In both cases the resiliency mechanisms for the RLOCs are the same as
for any other RLOC: Routing table reachability combined with optional
data plane probes can be leveraged to accelerate failover. In the
case in which subscriptions to the “First Packet Handler” EID are
used, the RTR will also benefit from the updates in the publication
to trigger failover processes.
4.5. Traffic symmetry
The requirements for traffic symmetry are still TBD.
5. Multi-Homing and Mobility
Multi-homing support builds on the procedures described in Section 4:
1. The Airborne Router (A-R) on an aircraft attaches to multiple
radio regions. As an example, and referring to Figure 1, the A-R
attaches to the LDACS and SATCOM regions, via AC-R2 and AC-R1
respectively.
2. Through the preference parameter sent to each region, the A-R has
control over which path (i.e. radio region) ground to air traffic
flows.

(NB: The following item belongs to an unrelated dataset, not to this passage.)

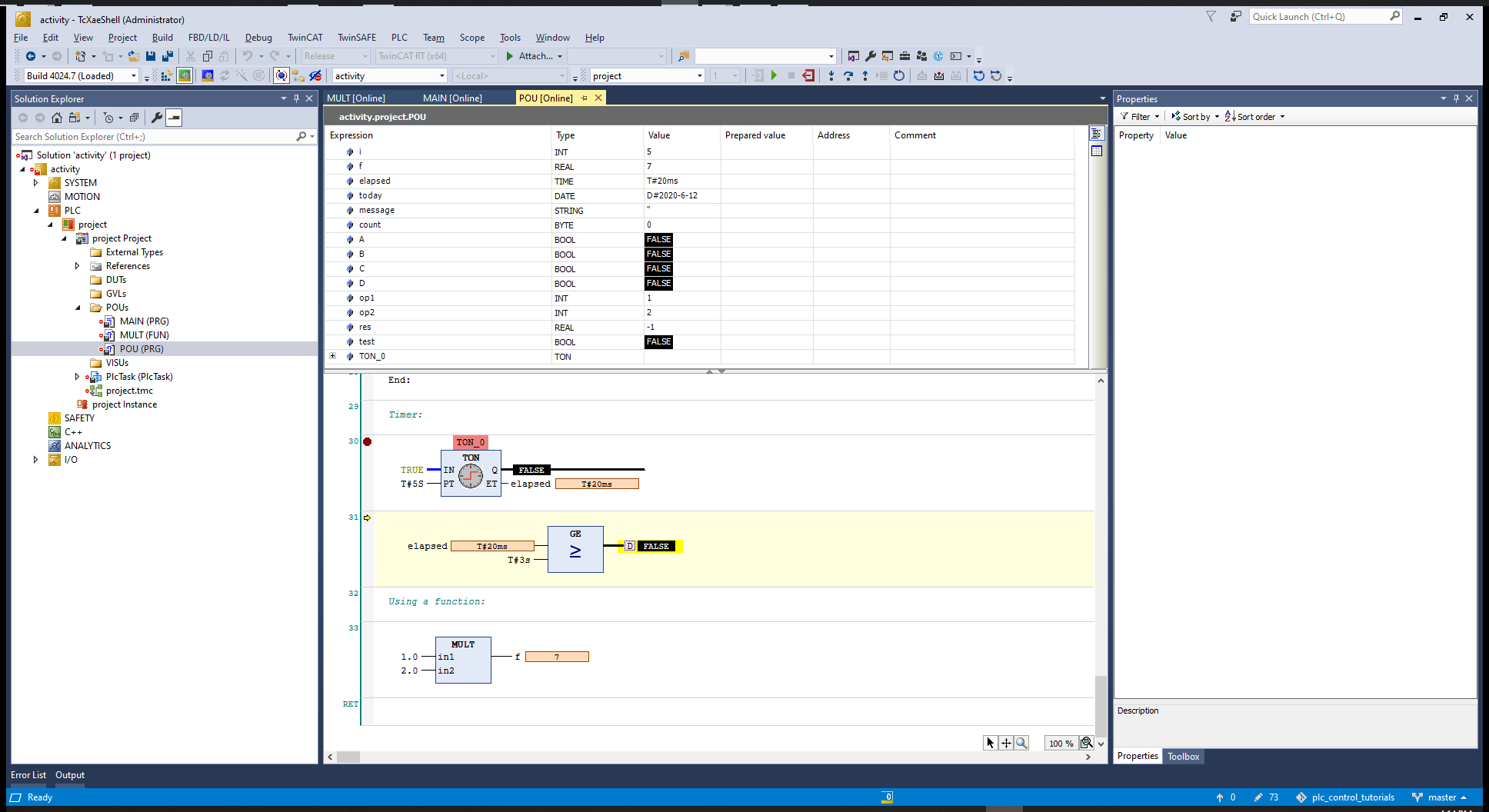Viewport: 1489px width, 812px height.
Task: Click the Attach... button
Action: tap(535, 56)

For example, A-R would indicate preference of the LDACS
region by choosing a better preference value for the LDACS region
compared to the preference value sent to the SATCOM region.

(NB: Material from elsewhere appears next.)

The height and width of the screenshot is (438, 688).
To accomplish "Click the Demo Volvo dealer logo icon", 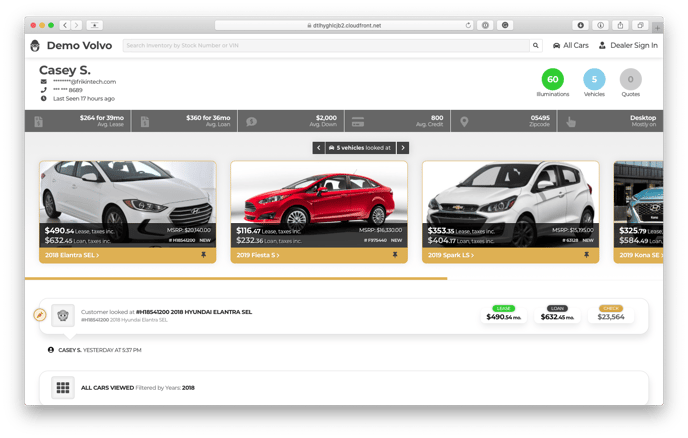I will click(36, 46).
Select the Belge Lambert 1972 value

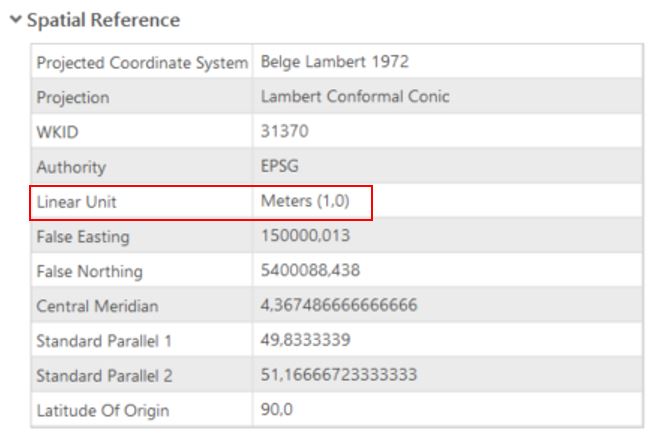pyautogui.click(x=321, y=63)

3. Both xTR1 and xTR2 register the IPv6 EID prefixes with the LISP
mapping system using merge semantic, as specified in section 4.6
of [RFC9301]. Since the priority used in the LISP registrations
is derived from the preference and quality parameters, xTR2 would
use a lower priority value than xTR1. In this way the LISP
mapping system will favour xTR2 (A/G-R for the LDACS region) over
xTR1 (A/G-R for the SATCOM region), as specified by the
preference and quality parameters.
4. Upon registration the LISP MS/MR will send Map-Notify messages to
both xTR1 and xTR2, to inform that they have reachability to the
aircraft's IPv6 EID prefixes. Both xTRs are notified because
they have both set the merge-request and want-map-notify bits in
their respective Map-Register message.
5. Upstream and downstream traffic flows on the same path, i.e. both
use the LDACS region.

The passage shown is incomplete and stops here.